100 gb in 3 days ! are u kidding me ?


----------



## SaiyanGoku (Oct 14, 2013)

niraj trehan said:


> 100 gb in 3 days ! are u kidding me ?



Check my sig for the speedtest, although its very old. it took me total of 16 (5 + 5.5 + 5.5) hours for that.


----------



## gameranand (Oct 14, 2013)

niraj trehan said:


> would definitely give it a try mate !! would u throw some light on Utorrent portable ? dint get ur point regarding that :/



Utorrent is utorrent without any installation which basically means there will be no shortcuts in Start Menu or everywhere. You just download a ZIP file extract them to your desired location and run the executable. Thats it.


----------



## Nanducob (Oct 14, 2013)

Mutorrent is sh!t.please stop using it.


----------



## niraj trehan (Oct 14, 2013)

WOW mate , thats actually very intresting and U are using which network by the way ?



gameranand said:


> Utorrent is utorrent without any installation which basically means there will be no shortcuts in Start Menu or everywhere. You just download a ZIP file extract them to your desired location and run the executable. Thats it.


but whats the fun even then ? If utorrent is running even in the so called portable mode , wont it be appearing in the task manager /processes then ?

and that HIDE thing dint work. I edited the registry but of no use. moreover no BOSS key thing as well !


----------



## niraj trehan (Oct 17, 2013)

Any other suggestion guys ?


----------



## gameranand (Oct 18, 2013)

niraj trehan said:


> WOW mate , thats actually very intresting and U are using which network by the way ?
> 
> 
> but whats the fun even then ? If utorrent is running even in the so called portable mode , wont it be appearing in the task manager /processes then ?
> ...



You must have done something wrong. I have used this tricks not just one time but many times on different computers.


----------



## SaiyanGoku (Oct 18, 2013)

try renaming the original utorrent.exe to svchost.exe and then run it. it may get hidden in between. you may have to find a way to edit the description of the exe as shown in the processes tab in Task manager .


----------



## topgear (Oct 18, 2013)

Nanducob said:


> Mutorrent is sh!t.please stop using it.

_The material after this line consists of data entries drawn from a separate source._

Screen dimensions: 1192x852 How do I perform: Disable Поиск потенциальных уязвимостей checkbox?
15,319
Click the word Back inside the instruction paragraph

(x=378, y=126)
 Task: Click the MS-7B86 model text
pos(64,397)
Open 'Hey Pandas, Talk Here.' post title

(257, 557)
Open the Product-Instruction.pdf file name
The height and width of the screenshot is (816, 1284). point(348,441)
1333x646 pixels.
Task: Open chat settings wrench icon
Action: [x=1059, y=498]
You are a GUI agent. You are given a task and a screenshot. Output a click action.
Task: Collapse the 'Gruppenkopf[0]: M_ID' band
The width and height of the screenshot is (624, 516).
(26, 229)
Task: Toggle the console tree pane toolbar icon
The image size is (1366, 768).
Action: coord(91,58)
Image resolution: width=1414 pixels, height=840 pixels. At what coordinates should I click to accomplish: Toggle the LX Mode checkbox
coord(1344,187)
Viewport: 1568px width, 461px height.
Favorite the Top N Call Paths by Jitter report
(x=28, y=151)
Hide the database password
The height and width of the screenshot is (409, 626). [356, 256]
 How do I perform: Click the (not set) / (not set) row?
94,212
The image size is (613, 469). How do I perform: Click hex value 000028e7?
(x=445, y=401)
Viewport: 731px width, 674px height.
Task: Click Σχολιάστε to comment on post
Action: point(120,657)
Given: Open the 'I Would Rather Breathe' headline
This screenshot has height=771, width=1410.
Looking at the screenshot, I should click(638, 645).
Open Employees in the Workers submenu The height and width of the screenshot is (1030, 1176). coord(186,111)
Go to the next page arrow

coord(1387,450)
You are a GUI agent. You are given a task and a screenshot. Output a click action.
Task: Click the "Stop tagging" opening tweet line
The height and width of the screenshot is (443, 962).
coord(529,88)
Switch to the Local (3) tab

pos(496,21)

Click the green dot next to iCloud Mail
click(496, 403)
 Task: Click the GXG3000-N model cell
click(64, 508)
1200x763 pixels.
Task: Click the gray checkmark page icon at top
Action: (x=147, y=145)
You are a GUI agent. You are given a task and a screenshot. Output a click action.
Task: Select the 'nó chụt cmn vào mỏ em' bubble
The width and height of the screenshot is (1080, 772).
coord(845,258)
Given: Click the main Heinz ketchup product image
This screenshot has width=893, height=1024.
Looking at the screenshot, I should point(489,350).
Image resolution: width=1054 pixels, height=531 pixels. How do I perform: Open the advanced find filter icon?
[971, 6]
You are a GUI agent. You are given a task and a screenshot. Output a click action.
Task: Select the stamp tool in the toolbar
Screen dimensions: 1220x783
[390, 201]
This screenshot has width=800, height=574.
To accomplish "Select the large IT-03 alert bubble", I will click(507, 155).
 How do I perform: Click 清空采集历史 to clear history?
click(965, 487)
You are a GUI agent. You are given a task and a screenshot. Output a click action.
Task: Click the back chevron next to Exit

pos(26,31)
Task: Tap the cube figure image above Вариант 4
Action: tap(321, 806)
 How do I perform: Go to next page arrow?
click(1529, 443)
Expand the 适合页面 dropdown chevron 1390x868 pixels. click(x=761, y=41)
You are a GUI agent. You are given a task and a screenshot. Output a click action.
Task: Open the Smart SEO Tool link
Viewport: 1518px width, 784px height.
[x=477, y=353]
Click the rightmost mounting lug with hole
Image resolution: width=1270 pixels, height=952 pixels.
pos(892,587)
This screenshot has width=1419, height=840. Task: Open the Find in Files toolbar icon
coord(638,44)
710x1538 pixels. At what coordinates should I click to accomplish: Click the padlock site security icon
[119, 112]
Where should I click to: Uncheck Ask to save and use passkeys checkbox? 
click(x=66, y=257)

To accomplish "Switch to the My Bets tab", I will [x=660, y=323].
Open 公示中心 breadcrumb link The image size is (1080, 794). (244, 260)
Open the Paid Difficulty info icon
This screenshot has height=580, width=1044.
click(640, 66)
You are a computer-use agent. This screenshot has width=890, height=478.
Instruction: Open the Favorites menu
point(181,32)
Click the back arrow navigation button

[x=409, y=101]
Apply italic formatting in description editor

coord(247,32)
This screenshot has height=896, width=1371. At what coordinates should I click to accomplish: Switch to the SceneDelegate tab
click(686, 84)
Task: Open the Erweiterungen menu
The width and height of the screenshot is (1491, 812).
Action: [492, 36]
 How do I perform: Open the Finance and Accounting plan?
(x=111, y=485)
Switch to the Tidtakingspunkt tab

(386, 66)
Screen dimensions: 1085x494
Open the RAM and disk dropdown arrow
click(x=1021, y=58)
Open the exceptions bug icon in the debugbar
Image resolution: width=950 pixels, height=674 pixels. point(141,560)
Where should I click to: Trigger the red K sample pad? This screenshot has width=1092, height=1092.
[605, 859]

I think you are talking about utorrent but it works very well for me .. just use some old version of utorrent barring the latest release.


----------



## sohan_92 (Oct 18, 2013)

@OP, you can use qbittorrent. Noone is going to know what are you downloading untill you give a password.


----------



## Nanducob (Oct 18, 2013)

topgear said:


> I think you are talking about utorrent but it works very well for me .. just use some old version of utorrent barring the latest release.



both are same


----------



## chris (Oct 18, 2013)

Are you sure files are getting deleted manually ? There are software that will restore computer to fresh install state on reboot.


----------



## niraj trehan (Oct 18, 2013)

chris said:


> Are you sure files are getting deleted manually ? There are software that will restore computer to fresh install state on reboot.



lol...my college computer technicians are big time noobs. no chance


----------